Nov 23rd: Dr Cat Hobaiter, St Andrews “The Language of Life” Cat spends most of her time in the field, in Uganda, working with Chimps and Mountain Gorillas. Her main area of research is communication. You may have heard her recently on BBC Radio 4 “The Life Scientific”.
Dec 7th: Prof Richard Ennos, Royal Botanic Gardens “Our Fragile Forests” We all enjoy spending time in our native Caledonian Pine forests. But recent work by Richard’s team has shown they are under threat from diseases and fungi carried by “exotic” species of trees.
Jan 11th: Prof Luke Bisby, Edinburgh “Playing with Fire” We are all very aware of the risk of fires in high buildings. Luke Bisby is Arup Professor of Fire and Structures. He is intimately involved in studying fire incidents and in formulating policies on fire safety. He was the author of an expert report on the Grenfell Tower fire. You can learn more about Luke here.
Jan 25th: Prof Annie Anderson, Dundee “Stacking the Odds: how lifestyle and behavioral choices can reduce the risk of cancer” Annie co-directs the Scottish Cancer Prevention Network. It is not possible to eliminate the risk of developing cancer but healthy lifestyle choices can significantly reduce that risk.
Feb 8th: Paul Gallagher “Transitions” The Photography Section has invited Paul Gallagher, one of the UK’s most respected landscape photographers, to talk about his work. You can see some of his photography here. Please note that extra charges apply for this event
Feb 22nd: Prof Andy Clark, Edinburgh “Expecting the World” How does our brain make sense of the information it receives from our senses to perceive “the world”? Andy believes the brain uses stored knowledge to create a model of the world – “a highly controlled hallucination”. Information from the senses is filtered in terms of how it fits the pre-conceived model. Andy’s work was recently featured in the New Yorker Magazine.
Mar 8th: Prof Ravinder Dahiya, Glasgow “A Sense of Touch” Ravinder’s team works on developing pressure sensitive membrane materials that can be used to create synthetic skin for robots or prosthetic limbs –where the limb can emulate a sense of touch. You can find our more here.
Mar 22nd: Dr Michele Ducceschi, Edinburgh “The Physics of Musical Instruments” Michele has developed a model of non-linear string vibrations for sound synthesis. He specialises in Double Bass and Guitar. He will talk about his work –followed by a demonstration by two local musicians who are PSNS members.

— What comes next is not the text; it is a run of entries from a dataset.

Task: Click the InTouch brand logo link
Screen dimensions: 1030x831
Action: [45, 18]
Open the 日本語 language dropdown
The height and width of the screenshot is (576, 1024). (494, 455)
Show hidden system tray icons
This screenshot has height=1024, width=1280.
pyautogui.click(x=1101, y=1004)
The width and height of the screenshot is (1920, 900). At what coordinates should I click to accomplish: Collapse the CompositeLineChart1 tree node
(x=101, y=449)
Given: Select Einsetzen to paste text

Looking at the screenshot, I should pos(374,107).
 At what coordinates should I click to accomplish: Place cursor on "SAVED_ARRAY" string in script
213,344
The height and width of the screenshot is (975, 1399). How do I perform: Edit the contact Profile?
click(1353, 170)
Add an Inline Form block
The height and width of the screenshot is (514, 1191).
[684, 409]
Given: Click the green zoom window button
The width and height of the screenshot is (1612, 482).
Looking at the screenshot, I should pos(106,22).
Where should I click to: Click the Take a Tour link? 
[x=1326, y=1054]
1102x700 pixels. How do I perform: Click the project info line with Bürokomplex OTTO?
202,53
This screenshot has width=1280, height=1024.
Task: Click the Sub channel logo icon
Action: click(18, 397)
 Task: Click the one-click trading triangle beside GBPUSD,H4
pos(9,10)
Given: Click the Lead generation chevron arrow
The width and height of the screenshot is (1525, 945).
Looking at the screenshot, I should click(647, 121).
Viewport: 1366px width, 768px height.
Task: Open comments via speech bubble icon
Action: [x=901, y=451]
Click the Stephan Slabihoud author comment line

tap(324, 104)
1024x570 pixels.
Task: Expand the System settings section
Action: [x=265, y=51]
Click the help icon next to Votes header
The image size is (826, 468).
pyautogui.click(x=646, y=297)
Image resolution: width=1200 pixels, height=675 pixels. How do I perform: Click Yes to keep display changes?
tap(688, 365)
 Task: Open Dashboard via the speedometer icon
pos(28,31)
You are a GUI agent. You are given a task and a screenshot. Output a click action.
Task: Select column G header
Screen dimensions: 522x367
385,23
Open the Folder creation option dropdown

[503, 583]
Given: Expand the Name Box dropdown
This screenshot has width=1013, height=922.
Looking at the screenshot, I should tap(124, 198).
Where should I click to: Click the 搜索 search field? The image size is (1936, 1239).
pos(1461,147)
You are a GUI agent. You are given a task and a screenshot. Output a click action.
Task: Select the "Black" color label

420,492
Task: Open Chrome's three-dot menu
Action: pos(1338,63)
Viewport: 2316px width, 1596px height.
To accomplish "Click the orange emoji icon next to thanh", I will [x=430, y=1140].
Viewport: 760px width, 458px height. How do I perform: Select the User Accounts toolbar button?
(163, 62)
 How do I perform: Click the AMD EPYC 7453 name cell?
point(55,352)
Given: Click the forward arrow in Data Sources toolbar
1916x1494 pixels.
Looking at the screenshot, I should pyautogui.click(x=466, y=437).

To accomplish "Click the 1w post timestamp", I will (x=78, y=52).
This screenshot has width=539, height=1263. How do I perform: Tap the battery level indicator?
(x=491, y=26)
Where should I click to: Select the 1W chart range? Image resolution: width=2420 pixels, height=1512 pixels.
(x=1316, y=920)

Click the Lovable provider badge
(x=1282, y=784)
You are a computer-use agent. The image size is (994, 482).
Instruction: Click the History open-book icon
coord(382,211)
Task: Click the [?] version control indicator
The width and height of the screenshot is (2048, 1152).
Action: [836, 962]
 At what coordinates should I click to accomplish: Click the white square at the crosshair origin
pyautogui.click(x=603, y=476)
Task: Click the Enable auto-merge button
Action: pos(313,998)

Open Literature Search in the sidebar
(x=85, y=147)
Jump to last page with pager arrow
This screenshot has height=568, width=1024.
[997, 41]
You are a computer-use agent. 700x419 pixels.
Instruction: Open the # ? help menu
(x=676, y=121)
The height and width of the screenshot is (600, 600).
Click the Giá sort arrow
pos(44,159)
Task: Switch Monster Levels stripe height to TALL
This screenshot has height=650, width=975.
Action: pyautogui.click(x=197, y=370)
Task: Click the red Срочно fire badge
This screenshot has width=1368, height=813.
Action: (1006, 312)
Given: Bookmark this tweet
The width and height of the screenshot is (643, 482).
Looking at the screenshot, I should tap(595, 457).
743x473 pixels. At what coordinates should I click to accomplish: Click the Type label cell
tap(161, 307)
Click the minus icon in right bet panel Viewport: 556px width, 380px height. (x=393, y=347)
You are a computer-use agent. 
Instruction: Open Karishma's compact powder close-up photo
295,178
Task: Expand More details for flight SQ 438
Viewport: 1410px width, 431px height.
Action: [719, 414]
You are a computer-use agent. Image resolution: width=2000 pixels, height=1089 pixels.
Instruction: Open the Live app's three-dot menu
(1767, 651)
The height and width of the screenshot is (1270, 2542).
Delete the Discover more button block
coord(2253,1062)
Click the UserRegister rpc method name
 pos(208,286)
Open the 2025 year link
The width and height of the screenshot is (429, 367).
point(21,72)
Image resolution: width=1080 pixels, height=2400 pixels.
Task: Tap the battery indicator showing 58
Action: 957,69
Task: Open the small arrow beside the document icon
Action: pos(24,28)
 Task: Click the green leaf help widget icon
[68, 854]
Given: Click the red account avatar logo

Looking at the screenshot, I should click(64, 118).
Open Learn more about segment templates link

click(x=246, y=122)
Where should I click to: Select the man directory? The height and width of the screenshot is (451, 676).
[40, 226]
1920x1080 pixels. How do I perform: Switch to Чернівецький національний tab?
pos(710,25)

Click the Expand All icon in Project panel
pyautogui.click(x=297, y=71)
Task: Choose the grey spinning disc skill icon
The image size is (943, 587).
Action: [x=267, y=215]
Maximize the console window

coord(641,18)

Mar 29th: Prof John Underhill, Heriot Watt “Geoscience and the Energy Challenge” We need energy –but not all sources are either desirable or practical. Fracking has been proposed but John’s work has shown that Scotland’s underlying Geology makes it a less than optimal choice.
The talks take place on Friday Evenings, at 7:30pm, in the Soutar Theatre of the AK Bell Library. Admission is £6 for the general public and £2 for PSNS members and registered students. School pupils are free. Tickets will be available at e-Computers on Kinnoull St in Perth and at www.EventBrite.co.uk (Search for PSNS Curious Minds).